The camera package for The Artist's Journey was an impressive array of 65mm gear, including Panavision's Hand-Holdable System 65 with the flicker-free, semi-silvered, fixed reflex mirror; a Panavision Studio 65; two Arriflex 765s, and a CP65, which traveled with the production to shoot Brown and his band against a greenscreen in Geogia. Toto carried the Panavision rectilinear lens series, as well as 19mm and 24mm fish-eye lenses. Also in the package was a 30mm Arriflex lens, which was not rectilinear and had a fish-eye quality to it. Toto explains, "One of the bizarre things with the lenses on this show is that, due to the curvature of the screen and the short distance from the projector to the screen, the fish-eye lenses actually look normal. We did intensive testing with Digital Domain and shot a curvature chart for every lens, so that when they do digital compositing, they can build in whatever distortion they need to match the specific lens that the plate was shot with." Another concern in dealing with extreme projection size was that any inadvertent camera movement, even the slightest bump, is extremely jarring when the onscreen image takes up most of the audience's peripheral vision. "No matter what size lens you're using, everything is really amplified in 65mm as compared to 35mm.
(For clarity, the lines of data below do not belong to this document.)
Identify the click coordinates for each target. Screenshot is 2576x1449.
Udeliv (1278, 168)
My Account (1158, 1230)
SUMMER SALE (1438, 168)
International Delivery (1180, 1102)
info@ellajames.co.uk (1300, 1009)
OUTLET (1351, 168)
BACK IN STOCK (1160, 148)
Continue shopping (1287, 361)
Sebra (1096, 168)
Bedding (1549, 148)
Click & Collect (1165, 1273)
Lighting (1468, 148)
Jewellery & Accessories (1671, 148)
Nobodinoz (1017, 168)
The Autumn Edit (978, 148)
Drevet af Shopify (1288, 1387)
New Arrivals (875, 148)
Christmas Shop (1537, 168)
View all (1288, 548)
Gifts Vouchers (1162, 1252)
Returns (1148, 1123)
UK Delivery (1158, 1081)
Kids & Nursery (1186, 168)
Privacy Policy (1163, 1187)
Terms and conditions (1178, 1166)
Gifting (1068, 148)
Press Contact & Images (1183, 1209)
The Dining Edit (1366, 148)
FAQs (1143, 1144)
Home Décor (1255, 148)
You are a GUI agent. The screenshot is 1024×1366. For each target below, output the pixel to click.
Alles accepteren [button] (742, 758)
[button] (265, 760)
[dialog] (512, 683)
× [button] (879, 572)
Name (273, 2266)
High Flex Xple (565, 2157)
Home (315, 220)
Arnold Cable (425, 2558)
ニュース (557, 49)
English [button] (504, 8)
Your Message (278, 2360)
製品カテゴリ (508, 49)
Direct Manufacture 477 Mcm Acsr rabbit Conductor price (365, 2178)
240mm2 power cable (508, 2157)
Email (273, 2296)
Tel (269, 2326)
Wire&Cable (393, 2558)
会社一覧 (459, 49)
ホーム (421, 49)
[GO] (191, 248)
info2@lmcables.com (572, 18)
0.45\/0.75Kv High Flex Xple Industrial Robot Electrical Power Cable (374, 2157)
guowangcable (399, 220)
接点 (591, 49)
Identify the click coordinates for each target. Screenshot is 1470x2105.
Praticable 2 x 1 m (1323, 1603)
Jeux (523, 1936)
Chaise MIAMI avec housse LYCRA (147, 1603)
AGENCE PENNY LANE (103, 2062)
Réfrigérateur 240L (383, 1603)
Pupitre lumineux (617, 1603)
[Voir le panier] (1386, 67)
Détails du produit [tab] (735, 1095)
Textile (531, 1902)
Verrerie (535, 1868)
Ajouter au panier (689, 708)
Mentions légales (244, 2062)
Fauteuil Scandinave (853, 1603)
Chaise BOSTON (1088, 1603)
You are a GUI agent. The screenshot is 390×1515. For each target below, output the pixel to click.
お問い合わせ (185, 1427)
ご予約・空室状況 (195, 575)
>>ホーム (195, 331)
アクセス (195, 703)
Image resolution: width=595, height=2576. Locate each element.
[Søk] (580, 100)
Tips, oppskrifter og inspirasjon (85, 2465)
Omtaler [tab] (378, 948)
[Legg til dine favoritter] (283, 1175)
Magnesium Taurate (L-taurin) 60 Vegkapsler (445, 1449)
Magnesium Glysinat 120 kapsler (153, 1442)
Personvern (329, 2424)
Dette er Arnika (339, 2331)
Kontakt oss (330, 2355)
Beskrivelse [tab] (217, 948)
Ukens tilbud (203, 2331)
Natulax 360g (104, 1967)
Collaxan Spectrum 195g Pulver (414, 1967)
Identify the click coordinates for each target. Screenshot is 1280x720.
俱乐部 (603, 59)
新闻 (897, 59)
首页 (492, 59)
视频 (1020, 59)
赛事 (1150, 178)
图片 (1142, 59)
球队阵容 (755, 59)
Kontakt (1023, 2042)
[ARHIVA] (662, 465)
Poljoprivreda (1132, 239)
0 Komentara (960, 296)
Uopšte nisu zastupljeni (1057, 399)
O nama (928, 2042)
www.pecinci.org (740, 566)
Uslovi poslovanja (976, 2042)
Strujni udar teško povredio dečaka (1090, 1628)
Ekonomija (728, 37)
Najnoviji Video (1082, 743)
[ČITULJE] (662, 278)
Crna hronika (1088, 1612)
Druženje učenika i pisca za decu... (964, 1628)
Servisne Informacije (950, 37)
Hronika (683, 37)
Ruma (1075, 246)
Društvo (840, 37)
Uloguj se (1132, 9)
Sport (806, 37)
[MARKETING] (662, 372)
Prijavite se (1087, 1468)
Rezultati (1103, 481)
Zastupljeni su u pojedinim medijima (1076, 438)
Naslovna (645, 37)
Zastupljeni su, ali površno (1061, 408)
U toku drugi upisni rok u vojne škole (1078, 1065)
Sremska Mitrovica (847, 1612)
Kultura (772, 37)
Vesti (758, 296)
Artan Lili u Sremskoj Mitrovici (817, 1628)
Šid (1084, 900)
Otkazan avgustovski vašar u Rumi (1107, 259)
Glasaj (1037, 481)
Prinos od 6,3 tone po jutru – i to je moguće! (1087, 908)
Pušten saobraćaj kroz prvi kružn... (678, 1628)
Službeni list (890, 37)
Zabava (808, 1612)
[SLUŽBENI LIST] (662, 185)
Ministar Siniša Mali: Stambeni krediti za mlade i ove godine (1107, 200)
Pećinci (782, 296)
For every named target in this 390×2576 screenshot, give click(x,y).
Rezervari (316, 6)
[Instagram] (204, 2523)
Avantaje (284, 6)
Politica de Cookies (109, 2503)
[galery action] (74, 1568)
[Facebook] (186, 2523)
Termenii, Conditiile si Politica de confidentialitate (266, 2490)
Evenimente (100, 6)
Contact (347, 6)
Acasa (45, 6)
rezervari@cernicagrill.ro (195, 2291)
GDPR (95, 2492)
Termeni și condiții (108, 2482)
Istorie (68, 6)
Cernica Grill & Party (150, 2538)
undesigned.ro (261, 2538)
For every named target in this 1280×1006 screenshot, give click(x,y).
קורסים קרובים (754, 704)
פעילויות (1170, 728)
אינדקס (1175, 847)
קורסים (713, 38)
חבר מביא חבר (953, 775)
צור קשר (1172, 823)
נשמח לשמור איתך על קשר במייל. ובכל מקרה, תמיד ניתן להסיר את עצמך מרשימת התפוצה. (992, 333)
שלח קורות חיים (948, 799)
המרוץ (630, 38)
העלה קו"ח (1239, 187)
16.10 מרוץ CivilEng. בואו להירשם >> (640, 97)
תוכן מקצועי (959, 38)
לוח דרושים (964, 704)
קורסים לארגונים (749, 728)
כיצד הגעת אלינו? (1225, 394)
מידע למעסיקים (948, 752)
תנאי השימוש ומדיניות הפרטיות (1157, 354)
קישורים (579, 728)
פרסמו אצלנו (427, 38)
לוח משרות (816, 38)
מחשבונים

Even though this is a simulator-ride film, any little camera bumps can really ruin a shot, so when we did our big Cablecam shots, I brought in a gyrostabilizer as an extra insurance policy against any unwanted movements. Fortunately, the Cablecam was so steady I didn't need it."

The Funk Concert of the Millennium portion of the presentation was shot at the Great Western Forum in Inglewood, California. Again, both 65mm and Super 35 were shot side by side. Toto turned to theatrical lighting designer Richard Ocean to bring the color palette created on the Paramount backlot to life on stage. The design - which centered around a collection of concentric, circular trusses arranged in an inverted-tier pattern, with each of the circular sections able to telescope out from one another on chain-lifts - incorporated eight Turbolight Cyberlights, 12 Varilite VL4s, 16 VL6s, and 16 Syncrolite 7K and 24K 3K automated Xenon sources, among other units.

In addition to performing greenscreen compositing, crafting 3-D CGI effects and re-creating the young Brown's face, Digital Domain served as the facility for digital color timing for the "Funk Blast" project. All of the film was scanned into the firm's SGI workstations at 4K resolution, completely color timed digitally, and output via laser to 65mm internegative stock within the facility walls.